## Task objective
Could you retype every line of the data underneath without altering anything?

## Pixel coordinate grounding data
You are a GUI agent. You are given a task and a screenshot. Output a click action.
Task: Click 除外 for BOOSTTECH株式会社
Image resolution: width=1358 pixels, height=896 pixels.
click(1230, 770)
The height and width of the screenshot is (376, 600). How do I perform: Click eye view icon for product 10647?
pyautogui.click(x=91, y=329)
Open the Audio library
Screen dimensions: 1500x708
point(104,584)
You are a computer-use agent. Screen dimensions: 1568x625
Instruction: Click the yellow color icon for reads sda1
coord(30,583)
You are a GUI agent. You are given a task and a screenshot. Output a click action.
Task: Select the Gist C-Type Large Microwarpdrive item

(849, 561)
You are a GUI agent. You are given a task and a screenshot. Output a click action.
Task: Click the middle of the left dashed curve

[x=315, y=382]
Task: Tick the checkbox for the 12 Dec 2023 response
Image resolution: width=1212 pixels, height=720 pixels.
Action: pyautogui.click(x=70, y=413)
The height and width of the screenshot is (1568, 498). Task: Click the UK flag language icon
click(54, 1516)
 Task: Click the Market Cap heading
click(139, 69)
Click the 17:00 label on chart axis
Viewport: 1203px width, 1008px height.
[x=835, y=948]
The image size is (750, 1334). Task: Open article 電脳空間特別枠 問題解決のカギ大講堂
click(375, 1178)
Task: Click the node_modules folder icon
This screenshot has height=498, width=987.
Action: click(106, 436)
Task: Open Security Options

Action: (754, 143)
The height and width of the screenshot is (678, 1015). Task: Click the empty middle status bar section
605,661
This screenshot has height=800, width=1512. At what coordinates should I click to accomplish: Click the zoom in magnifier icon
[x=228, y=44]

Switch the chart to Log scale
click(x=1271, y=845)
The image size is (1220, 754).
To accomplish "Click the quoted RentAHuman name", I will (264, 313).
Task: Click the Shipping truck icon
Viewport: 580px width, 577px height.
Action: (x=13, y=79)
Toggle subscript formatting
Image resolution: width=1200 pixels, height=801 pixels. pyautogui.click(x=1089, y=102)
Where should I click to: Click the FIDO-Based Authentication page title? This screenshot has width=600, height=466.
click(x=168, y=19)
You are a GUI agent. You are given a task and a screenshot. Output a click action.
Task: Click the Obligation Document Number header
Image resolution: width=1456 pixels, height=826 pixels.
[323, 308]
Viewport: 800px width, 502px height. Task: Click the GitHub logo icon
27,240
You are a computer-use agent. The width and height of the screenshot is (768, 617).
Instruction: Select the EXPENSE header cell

## Written solution
You are a GUI agent. You are given a task and a screenshot. Output a click action.
Task: Click 除外 for BOOSTTECH株式会社
Image resolution: width=1358 pixels, height=896 pixels.
click(1230, 770)
The height and width of the screenshot is (376, 600). How do I perform: Click eye view icon for product 10647?
pyautogui.click(x=91, y=329)
Open the Audio library
Screen dimensions: 1500x708
point(104,584)
You are a computer-use agent. Screen dimensions: 1568x625
Instruction: Click the yellow color icon for reads sda1
coord(30,583)
You are a GUI agent. You are given a task and a screenshot. Output a click action.
Task: Select the Gist C-Type Large Microwarpdrive item

(849, 561)
You are a GUI agent. You are given a task and a screenshot. Output a click action.
Task: Click the middle of the left dashed curve

[x=315, y=382]
Task: Tick the checkbox for the 12 Dec 2023 response
Image resolution: width=1212 pixels, height=720 pixels.
Action: pyautogui.click(x=70, y=413)
The height and width of the screenshot is (1568, 498). Task: Click the UK flag language icon
click(54, 1516)
 Task: Click the Market Cap heading
click(139, 69)
Click the 17:00 label on chart axis
Viewport: 1203px width, 1008px height.
[x=835, y=948]
The image size is (750, 1334). Task: Open article 電脳空間特別枠 問題解決のカギ大講堂
click(375, 1178)
Task: Click the node_modules folder icon
This screenshot has height=498, width=987.
Action: click(106, 436)
Task: Open Security Options

Action: (754, 143)
The height and width of the screenshot is (678, 1015). Task: Click the empty middle status bar section
605,661
This screenshot has height=800, width=1512. At what coordinates should I click to accomplish: Click the zoom in magnifier icon
[x=228, y=44]

Switch the chart to Log scale
click(x=1271, y=845)
The image size is (1220, 754).
To accomplish "Click the quoted RentAHuman name", I will (264, 313).
Task: Click the Shipping truck icon
Viewport: 580px width, 577px height.
Action: (x=13, y=79)
Toggle subscript formatting
Image resolution: width=1200 pixels, height=801 pixels. pyautogui.click(x=1089, y=102)
Where should I click to: Click the FIDO-Based Authentication page title? This screenshot has width=600, height=466.
click(x=168, y=19)
You are a GUI agent. You are given a task and a screenshot. Output a click action.
Task: Click the Obligation Document Number header
Image resolution: width=1456 pixels, height=826 pixels.
[323, 308]
Viewport: 800px width, 502px height. Task: Click the GitHub logo icon
27,240
You are a computer-use agent. The width and height of the screenshot is (768, 617).
Instruction: Select the EXPENSE header cell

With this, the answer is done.